Анатолий, узнав о кончине матери на похороны приехать не смог из-за финансовых проблем. Ее похороны организовали социальные службы города.
– Толя, ты много согрешил в своей жизни и принес проблем своим близким и родным. Прошу тебя, не оставляй мальчика в детском доме. Давай продадим часть скота, ты возьмешь все наши сбережения и заберешь племянника. Ведь это родная кровь. Не простит нас Господь, если бросим его одного, без рода и племени! Ей Богу, не простит. Зачем такой грех на душу брать. Ведь это так или иначе кровинушка твоя. Как он будет совсем один, без отца и матери жить. А мы переживем, вырастим его, как родного. И Боженька твои грехи простит тебе. Ни брата, ни мать не похоронил, как же так, ведь грех же великий.

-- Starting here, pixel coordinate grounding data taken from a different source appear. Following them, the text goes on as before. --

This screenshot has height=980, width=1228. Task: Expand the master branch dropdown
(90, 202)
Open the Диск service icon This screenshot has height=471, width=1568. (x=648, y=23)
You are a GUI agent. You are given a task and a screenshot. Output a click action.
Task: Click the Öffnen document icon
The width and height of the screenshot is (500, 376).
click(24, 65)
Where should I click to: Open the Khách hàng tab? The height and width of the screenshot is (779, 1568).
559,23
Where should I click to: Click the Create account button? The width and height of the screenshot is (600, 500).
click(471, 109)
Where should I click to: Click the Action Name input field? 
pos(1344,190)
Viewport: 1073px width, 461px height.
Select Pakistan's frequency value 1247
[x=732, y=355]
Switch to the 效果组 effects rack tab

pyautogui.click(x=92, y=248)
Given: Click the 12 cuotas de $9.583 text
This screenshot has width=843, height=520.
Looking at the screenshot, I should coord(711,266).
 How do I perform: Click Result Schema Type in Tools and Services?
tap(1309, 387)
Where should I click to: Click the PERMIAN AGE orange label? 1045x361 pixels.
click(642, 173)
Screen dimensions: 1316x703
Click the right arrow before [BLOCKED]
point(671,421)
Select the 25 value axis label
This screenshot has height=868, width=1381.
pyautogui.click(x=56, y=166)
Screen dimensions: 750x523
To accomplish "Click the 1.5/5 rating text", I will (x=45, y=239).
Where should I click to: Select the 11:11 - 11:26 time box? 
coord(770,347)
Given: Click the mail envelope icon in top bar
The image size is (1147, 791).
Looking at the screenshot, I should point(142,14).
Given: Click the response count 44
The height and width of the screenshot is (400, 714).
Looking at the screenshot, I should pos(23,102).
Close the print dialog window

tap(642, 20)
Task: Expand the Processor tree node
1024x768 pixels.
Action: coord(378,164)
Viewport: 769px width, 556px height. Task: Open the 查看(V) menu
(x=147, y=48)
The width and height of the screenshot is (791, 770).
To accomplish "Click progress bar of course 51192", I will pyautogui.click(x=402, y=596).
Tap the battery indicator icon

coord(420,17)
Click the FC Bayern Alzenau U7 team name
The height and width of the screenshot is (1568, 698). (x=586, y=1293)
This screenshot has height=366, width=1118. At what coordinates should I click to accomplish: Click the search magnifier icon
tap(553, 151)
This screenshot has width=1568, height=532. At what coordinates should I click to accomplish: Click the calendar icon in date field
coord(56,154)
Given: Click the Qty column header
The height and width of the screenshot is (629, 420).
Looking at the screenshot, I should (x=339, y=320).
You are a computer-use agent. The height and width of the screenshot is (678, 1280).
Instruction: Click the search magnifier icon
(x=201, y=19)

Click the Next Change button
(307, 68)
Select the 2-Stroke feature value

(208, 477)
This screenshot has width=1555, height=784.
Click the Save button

Хоть так отмоешься от гнева Господня, – причитала Алена, уговаривая супруга на усыновление Ивана. Она чувствовала, что и сама тоже виновата в том, что не смогла заставить мужа съездить на похороны брата, а затем и матери. Но что она могла сделать, ведь, узнав о смерти брата, Анатолий ушел в запой, а смерть матери была настолько неожиданной, что по финансовым и иным причинам, выехать сразу было невозможно.
– Да понял я, понял. И сам знаю, что виноват перед ними. Ну, всё, всё. Решено. Усыновляем Ванечку! – успокоил жену Анатолий.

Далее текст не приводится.